The independently folded appendages of the large alpha and beta 2 subunits of the endocytic adaptor protein (AP)-2 complex coordinate proper assembly and operation of endocytic components during clathrin-mediated endocytosis. The beta 2 subunit appendage contains a common binding site for beta-arrestin or the autosomal recessive hypercholesterolemia (ARH) protein. To determine the importance of this interaction surface in living cells, we used small interfering RNA-based gene silencing. The effect of extinguishing beta 2 subunit expression on the internalization of transferrin is considerably weaker than an AP-2 alpha subunit knockdown. We show the mild sorting defect is due to fortuitous substitution of the beta 2 chain with the closely related endogenous beta 1 subunit of the AP-1 adaptor complex. Simultaneous silencing of both beta 1 and beta 2 subunit transcripts recapitulates the strong alpha subunit RNA interference (RNAi) phenotype and results in loss of ARH from endocytic clathrin coats. An RNAi-insensitive beta 2-yellow fluorescent protein (YFP) expressed in the beta 1 + beta 2-silenced background restores cellular AP-2 levels, robust transferrin internalization, and ARH colocalization with cell surface clathrin.
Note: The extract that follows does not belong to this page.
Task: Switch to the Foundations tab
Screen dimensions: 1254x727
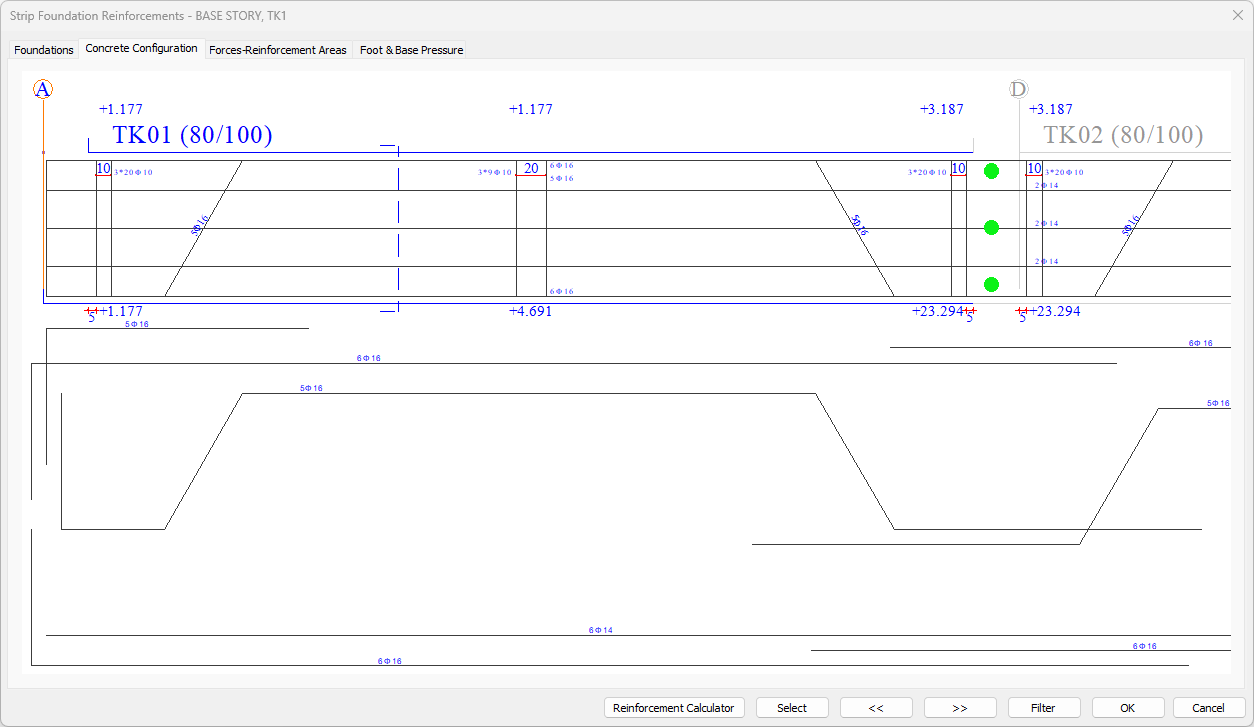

The importance of the beta appendage platform subdomain over clathrin for precise deposition of ARH at clathrin assembly zones is revealed by a beta 2-YFP with a disrupted ARH binding interface, which does not restore ARH colocalization with clathrin. We also show a beta-arrestin 1 mutant, which engages coated structures in the absence of any G protein-coupled receptor stimulation, colocalizes with beta 2-YFP and clathrin even in the absence of an operational clathrin binding sequence. These findings argue against ARH and beta-arrestin binding to a site upon the beta 2 appendage platform that is later obstructed by polymerized clathrin. We conclude that ARH and beta-arrestin depend on a privileged beta 2 appendage site for proper cargo recruitment to clathrin bud sites.